> CONSIGNES:
• 1. D'après l'extrait proposé, pour quels théoriciens Navarra constitue-t-il une référence importante ?
• 2. Pour chacune des affirmations suivantes, indiquez si elle concorde avec l'extrait proposé, en citant les mots décisifs : (a) le dispositif est réservé aux religieux ; (b) selon Navarra, le monarque n'est lié par aucun pacte d'obéissance envers ses sujets ; (c) Navarra plaçait l'État au-dessus de l'Église.

> EXTRAIT PROPOSÉ:
::::::::

9Il faut souligner surtout que le dispositif est ouvert à tout un chacun, quel que soit son état et son statut, aux religieux comme aux laïques, aux hommes et aux femmes, aux subalternes comme aux puissants de la terre. Navarra insiste d’ailleurs sur la plus grande liberté du monarque en matière de « bonne simulation » comparé aux autres hommes, car n’ayant en dehors de Dieu aucun supérieur, il n’est évidemment tenu par aucun pacte d’obéissance envers ses sujets, et il lui est d’autant plus licite d’user très largement d’amphibologies et de restrictions mentales à leur égard21.
10Ainsi Navarra est-il une référence importante pour les théoriciens de la raison d’État chrétienne et (prétendument) antimachiavélienne, comme Ribadeneira et tant d’autres qui conseillent invariablement à leur prince, soucieux de ne pas agir contre sa conscience, d’user de simulation et de dissimulation par équivoque et non par mensonge, comme selon eux, Machiavel le conseillerait22. Mais il n’oubliait pas en même temps la prééminence de l’Église sur l’État, en apportant de sérieuses garanties morales aux ecclésiastiques enclins à la fraude dans leurs relations aux justices civiles et aux exigences de loyauté et d’obéissance des souverains.

::::::::

> DONNÉES FOURNIES:

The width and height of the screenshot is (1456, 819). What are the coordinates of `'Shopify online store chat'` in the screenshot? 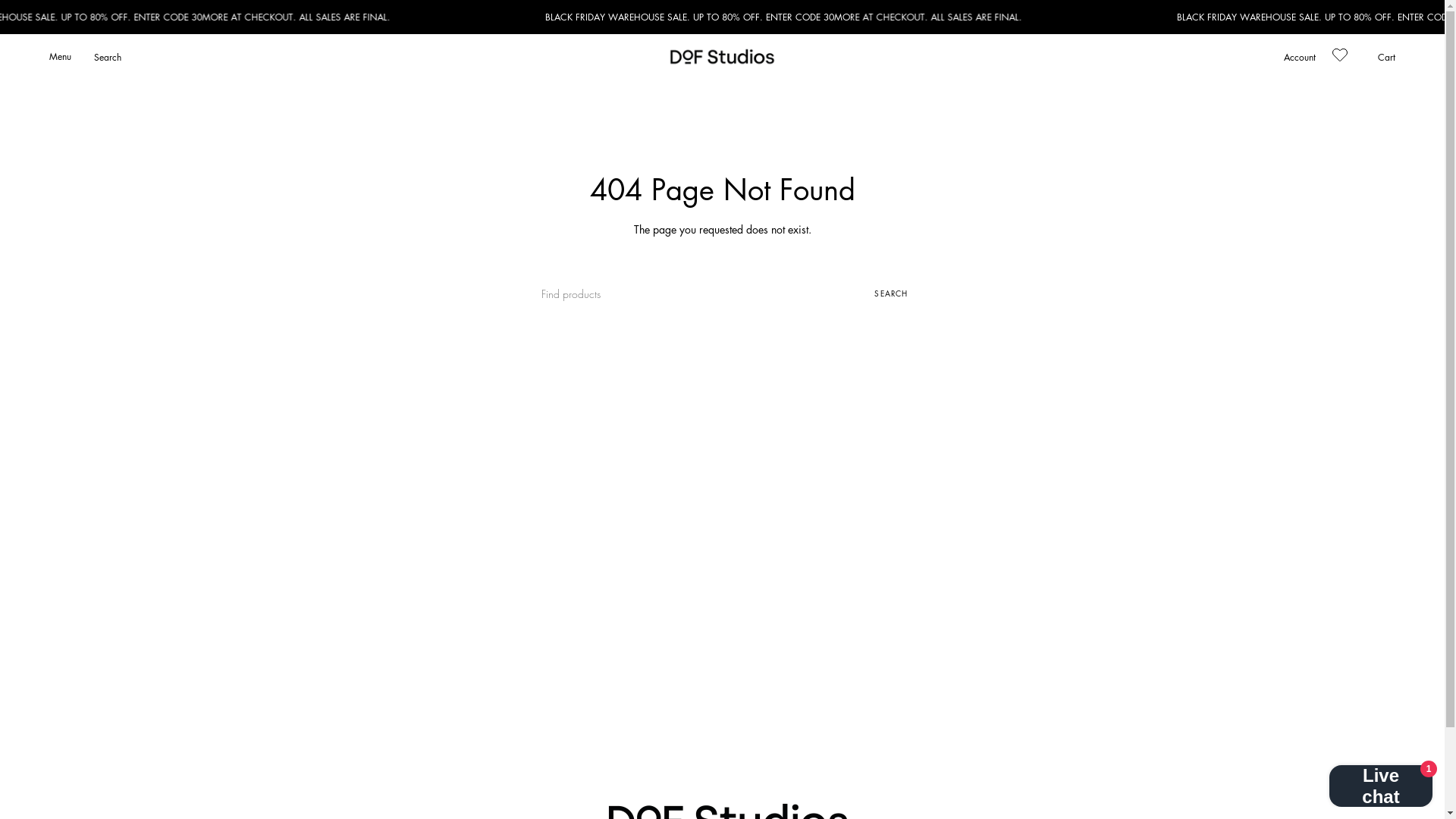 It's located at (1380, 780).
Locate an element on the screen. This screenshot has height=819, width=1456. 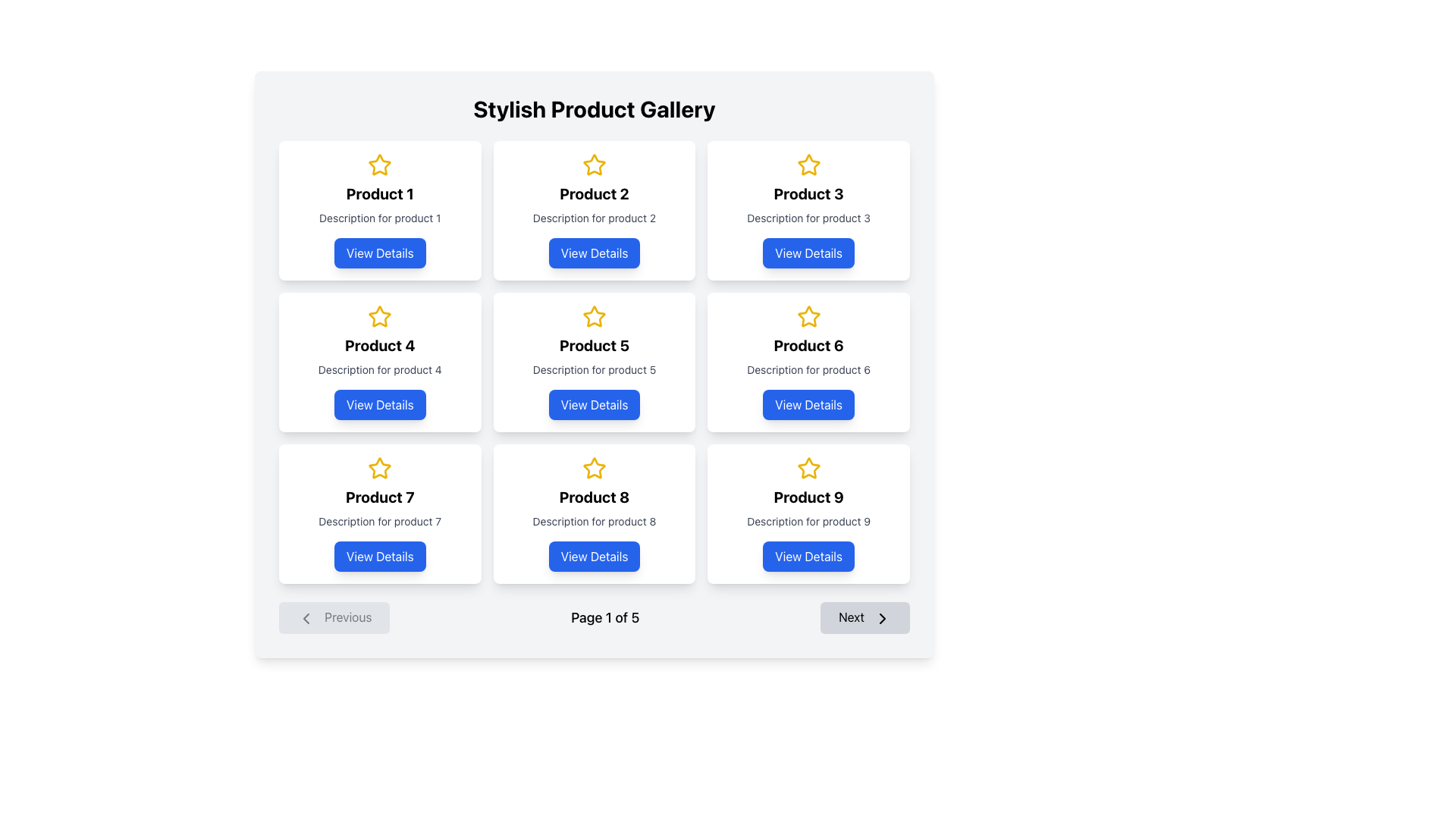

::::::::

> RÉPONSES:
• 1. Pour les théoriciens de la raison d'État chrétienne et (prétendument) antimachiavélienne, comme Ribadeneira.

• 2.
(a) Non : « le dispositif est ouvert à tout un chacun, quel que soit son état et son statut, aux religieux comme aux laïques ».
(b) Oui : « il n’est évidemment tenu par aucun pacte d’obéissance envers ses sujets ».
(c) Non : « il n’oubliait pas en même temps la prééminence de l’Église sur l’État ».